Geoffrey de Mandeville (died c. 1100), also known as de Magnaville (from the Latin de Magna Villa "of the great town"), was a Constable of the Tower of London. Mandeville was a Norman, from one of several places that were known as Magna Villa in the Duchy of Normandy. These included the modern communes of Manneville-la-Goupil and Mannevillette. Some records indicate that Geoffrey de Mandeville was from Thil-Manneville, in Seine-Maritime, Haute-Normandy (upper Normandy).

Life

An important Domesday tenant-in-chief, de Mandeville was one of the ten richest magnates of the reign of William the Conqueror. William granted him large estates, primarily in Essex, but in ten other shires as well.
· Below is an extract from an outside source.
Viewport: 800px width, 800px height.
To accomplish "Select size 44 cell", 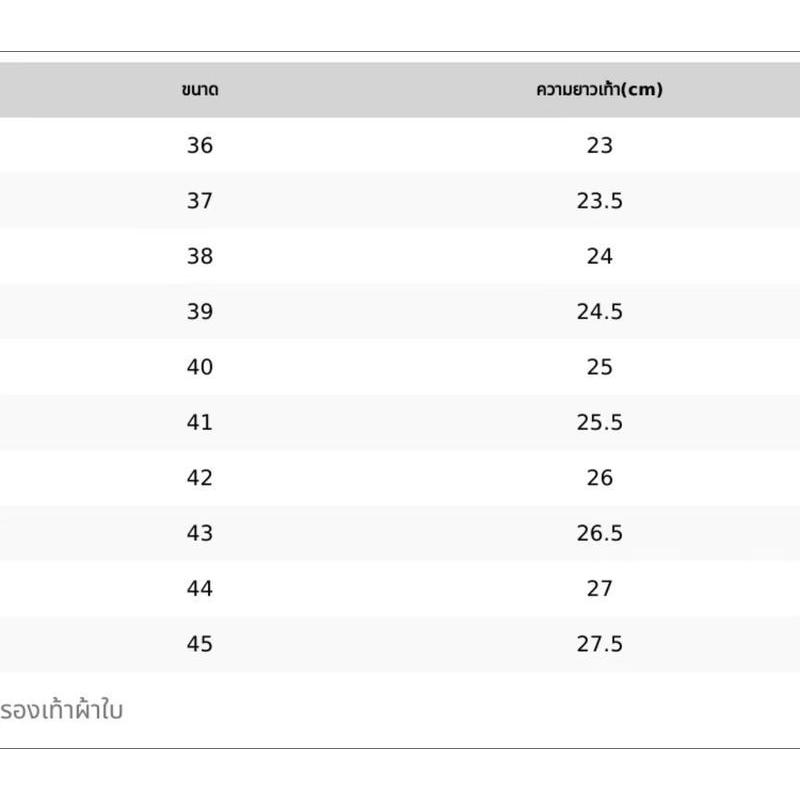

He served as the first sheriff of London and Middlesex, and perhaps also in Essex, and in Hertfordshire. He was the progenitor of the de Mandeville Earls of Essex. About 1085 he and Lescelina, his second wife, founded Hurley Priory as a cell of Westminster Abbey.

Family

He married firstly, Athelaise (Adeliza) (d. bef. 1085), by whom he had:

 William de Mandeville (d. bef. 1130), married Margaret dau. of Eudo, dapifer, who m. 2ndly Otuer fitz Count.
 Beatrice de Mandeville, m. Godfrey de Bouillon, natural son of Eustace II, Count of Boulogne. Geoffrey was Lord of Carshalton, Surrey
 Walter, who was also one of his tenants in 1086.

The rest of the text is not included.